----- Exercise text -----

In a press conference following a screening of Wasp Network, recut after playing Venice and TIFF, Olivier Assayas recalled combing through the source text, Fernando Morais’s The Last Soldiers of the Cold War: The Story of the Cuban Five, in search of moments or details with a personal immediacy. He hoped to structure the film around such scenes, which feels in tune with his overall body of work: observant of small-scale human drama amid vast geopolitical or technological change. But Wasp Network’s scattershot focus complicates its impact; while Assayas provides comprehensive exposition, it calls to mind the overstuffed notes that precede an edited draft.

-----

Task 1> In the Wasp Network review, swap "Assayas" for "the director" and write out again the part that opens with the words containing "In a press conference" and closes with "an edited draft.".
Task 2> Sum up the Wasp Network review in two sentences.
The data is not needed for any of this work.

----- Data to examine -----

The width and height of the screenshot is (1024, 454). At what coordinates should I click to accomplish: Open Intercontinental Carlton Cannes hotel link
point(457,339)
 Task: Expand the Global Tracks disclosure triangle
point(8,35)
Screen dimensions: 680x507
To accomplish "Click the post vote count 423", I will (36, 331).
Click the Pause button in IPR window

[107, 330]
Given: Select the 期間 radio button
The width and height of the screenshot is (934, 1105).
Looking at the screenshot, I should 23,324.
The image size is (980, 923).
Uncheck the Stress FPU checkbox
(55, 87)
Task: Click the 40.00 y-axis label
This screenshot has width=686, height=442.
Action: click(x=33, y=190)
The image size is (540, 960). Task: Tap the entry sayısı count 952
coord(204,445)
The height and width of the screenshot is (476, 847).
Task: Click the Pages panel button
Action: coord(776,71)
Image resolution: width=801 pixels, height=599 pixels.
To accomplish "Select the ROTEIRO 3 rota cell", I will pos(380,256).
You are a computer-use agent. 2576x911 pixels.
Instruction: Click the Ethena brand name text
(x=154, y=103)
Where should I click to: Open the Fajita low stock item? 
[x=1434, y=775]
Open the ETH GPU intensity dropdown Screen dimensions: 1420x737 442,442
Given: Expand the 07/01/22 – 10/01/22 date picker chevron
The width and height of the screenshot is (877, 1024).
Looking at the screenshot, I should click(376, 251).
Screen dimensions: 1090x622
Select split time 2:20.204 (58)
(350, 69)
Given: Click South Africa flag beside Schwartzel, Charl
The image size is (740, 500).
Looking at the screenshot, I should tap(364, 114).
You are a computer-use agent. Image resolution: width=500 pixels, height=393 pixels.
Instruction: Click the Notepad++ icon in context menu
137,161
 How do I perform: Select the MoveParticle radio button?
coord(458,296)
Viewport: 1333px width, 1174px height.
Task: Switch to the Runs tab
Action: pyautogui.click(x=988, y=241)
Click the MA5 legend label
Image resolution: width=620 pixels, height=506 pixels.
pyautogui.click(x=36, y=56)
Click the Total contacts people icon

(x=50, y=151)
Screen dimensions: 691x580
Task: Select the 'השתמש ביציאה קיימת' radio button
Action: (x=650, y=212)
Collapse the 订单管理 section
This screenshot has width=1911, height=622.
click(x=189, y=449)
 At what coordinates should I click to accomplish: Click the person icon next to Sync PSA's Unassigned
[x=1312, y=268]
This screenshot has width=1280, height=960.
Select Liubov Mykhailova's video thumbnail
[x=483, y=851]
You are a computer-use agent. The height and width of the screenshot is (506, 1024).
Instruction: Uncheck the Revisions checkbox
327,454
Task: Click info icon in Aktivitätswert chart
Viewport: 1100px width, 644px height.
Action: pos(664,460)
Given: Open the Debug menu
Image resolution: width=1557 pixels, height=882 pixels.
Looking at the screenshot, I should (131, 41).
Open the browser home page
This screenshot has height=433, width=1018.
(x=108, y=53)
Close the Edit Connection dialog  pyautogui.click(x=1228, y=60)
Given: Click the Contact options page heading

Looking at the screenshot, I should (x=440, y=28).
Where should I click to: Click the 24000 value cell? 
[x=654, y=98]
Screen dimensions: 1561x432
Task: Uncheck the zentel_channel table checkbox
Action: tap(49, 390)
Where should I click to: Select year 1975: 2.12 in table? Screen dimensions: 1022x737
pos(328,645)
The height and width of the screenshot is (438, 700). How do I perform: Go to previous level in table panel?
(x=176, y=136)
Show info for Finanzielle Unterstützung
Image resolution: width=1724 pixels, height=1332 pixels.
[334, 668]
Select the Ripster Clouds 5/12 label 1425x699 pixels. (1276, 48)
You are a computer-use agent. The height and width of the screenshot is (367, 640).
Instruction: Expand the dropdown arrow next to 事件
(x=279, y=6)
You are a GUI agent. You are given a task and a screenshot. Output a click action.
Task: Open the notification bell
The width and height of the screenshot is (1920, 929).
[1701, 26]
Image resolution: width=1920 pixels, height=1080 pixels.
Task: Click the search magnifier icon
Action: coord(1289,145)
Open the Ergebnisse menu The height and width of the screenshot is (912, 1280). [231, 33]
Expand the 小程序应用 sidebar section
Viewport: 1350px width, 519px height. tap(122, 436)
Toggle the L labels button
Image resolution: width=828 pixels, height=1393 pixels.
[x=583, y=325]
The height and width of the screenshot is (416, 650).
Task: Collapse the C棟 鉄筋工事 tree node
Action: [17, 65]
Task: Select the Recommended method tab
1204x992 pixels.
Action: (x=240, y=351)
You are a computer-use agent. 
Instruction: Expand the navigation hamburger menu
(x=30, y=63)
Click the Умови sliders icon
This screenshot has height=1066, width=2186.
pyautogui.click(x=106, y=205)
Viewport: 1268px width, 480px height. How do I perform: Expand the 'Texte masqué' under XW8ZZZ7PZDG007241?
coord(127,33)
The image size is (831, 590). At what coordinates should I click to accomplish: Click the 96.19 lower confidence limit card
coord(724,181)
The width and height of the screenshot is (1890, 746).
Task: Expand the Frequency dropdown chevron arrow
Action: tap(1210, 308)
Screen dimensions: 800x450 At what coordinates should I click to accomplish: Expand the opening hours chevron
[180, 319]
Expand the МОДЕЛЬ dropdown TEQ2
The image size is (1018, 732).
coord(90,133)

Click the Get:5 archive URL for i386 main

-----

Exercise output 1>
In a press conference following a screening of Wasp Network, recut after playing Venice and TIFF, Olivier the director recalled combing through the source text, Fernando Morais’s The Last Soldiers of the Cold War: The Story of the Cuban Five, in search of moments or details with a personal immediacy. He hoped to structure the film around such scenes, which feels in tune with his overall body of work: observant of small-scale human drama amid vast geopolitical or technological change. But Wasp Network’s scattershot focus complicates its impact; while the director provides comprehensive exposition, it calls to mind the overstuffed notes that precede an edited draft.

Exercise output 2> After a screening of the recut Wasp Network, Olivier Assayas said he had combed Fernando Morais's book on the Cuban Five for moments with personal immediacy to build the film around, an approach in tune with his attention to small-scale human drama amid vast geopolitical or technological change. The film's scattershot focus complicates its impact, however, since its comprehensive exposition calls to mind the overstuffed notes that precede an edited draft.